== Saved entries ==
#####

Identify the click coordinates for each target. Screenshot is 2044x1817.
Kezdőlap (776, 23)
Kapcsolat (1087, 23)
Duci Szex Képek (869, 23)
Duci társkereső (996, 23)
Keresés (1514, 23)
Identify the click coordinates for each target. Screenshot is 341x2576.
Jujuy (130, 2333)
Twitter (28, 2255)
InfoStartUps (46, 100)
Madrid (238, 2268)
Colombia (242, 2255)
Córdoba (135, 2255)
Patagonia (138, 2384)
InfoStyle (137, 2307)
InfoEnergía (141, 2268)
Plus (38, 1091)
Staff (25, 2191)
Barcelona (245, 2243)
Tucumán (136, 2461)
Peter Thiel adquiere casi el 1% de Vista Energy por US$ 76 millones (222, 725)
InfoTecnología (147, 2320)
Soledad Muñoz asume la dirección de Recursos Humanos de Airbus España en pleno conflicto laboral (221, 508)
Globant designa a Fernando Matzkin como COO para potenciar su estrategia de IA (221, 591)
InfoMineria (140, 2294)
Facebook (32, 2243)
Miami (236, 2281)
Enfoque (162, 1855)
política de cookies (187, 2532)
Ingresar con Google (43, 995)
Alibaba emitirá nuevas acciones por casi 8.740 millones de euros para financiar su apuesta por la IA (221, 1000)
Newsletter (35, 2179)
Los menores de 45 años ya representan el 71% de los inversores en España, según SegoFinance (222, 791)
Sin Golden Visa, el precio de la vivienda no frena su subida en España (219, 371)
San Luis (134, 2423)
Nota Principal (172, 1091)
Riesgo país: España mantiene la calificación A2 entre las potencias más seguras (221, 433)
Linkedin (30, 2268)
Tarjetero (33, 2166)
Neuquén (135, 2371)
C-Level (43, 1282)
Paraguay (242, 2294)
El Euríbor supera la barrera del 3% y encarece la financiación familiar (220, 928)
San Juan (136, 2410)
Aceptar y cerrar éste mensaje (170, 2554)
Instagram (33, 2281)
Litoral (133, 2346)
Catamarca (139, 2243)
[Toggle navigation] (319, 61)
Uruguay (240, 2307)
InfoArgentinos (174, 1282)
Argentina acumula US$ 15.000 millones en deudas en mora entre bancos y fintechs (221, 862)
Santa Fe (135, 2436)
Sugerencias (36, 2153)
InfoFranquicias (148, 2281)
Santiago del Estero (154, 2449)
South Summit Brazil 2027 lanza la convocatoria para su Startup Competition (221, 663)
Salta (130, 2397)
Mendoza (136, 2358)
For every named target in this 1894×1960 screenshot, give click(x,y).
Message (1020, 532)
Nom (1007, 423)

#####

== Task to complete ==
So that nothing differs from the original, transcribe all of the records above.

== Written answer ==
Identify the click coordinates for each target. Screenshot is 2044x1817.
Kezdőlap (776, 23)
Kapcsolat (1087, 23)
Duci Szex Képek (869, 23)
Duci társkereső (996, 23)
Keresés (1514, 23)
Identify the click coordinates for each target. Screenshot is 341x2576.
Jujuy (130, 2333)
Twitter (28, 2255)
InfoStartUps (46, 100)
Madrid (238, 2268)
Colombia (242, 2255)
Córdoba (135, 2255)
Patagonia (138, 2384)
InfoStyle (137, 2307)
InfoEnergía (141, 2268)
Plus (38, 1091)
Staff (25, 2191)
Barcelona (245, 2243)
Tucumán (136, 2461)
Peter Thiel adquiere casi el 1% de Vista Energy por US$ 76 millones (222, 725)
InfoTecnología (147, 2320)
Soledad Muñoz asume la dirección de Recursos Humanos de Airbus España en pleno conflicto laboral (221, 508)
Globant designa a Fernando Matzkin como COO para potenciar su estrategia de IA (221, 591)
InfoMineria (140, 2294)
Facebook (32, 2243)
Miami (236, 2281)
Enfoque (162, 1855)
política de cookies (187, 2532)
Ingresar con Google (43, 995)
Alibaba emitirá nuevas acciones por casi 8.740 millones de euros para financiar su apuesta por la IA (221, 1000)
Newsletter (35, 2179)
Los menores de 45 años ya representan el 71% de los inversores en España, según SegoFinance (222, 791)
Sin Golden Visa, el precio de la vivienda no frena su subida en España (219, 371)
San Luis (134, 2423)
Nota Principal (172, 1091)
Riesgo país: España mantiene la calificación A2 entre las potencias más seguras (221, 433)
Linkedin (30, 2268)
Tarjetero (33, 2166)
Neuquén (135, 2371)
C-Level (43, 1282)
Paraguay (242, 2294)
El Euríbor supera la barrera del 3% y encarece la financiación familiar (220, 928)
San Juan (136, 2410)
Aceptar y cerrar éste mensaje (170, 2554)
Instagram (33, 2281)
Litoral (133, 2346)
Catamarca (139, 2243)
[Toggle navigation] (319, 61)
Uruguay (240, 2307)
InfoArgentinos (174, 1282)
Argentina acumula US$ 15.000 millones en deudas en mora entre bancos y fintechs (221, 862)
Santa Fe (135, 2436)
Sugerencias (36, 2153)
InfoFranquicias (148, 2281)
Santiago del Estero (154, 2449)
South Summit Brazil 2027 lanza la convocatoria para su Startup Competition (221, 663)
Salta (130, 2397)
Mendoza (136, 2358)
For every named target in this 1894×1960 screenshot, give click(x,y).
Message (1020, 532)
Nom (1007, 423)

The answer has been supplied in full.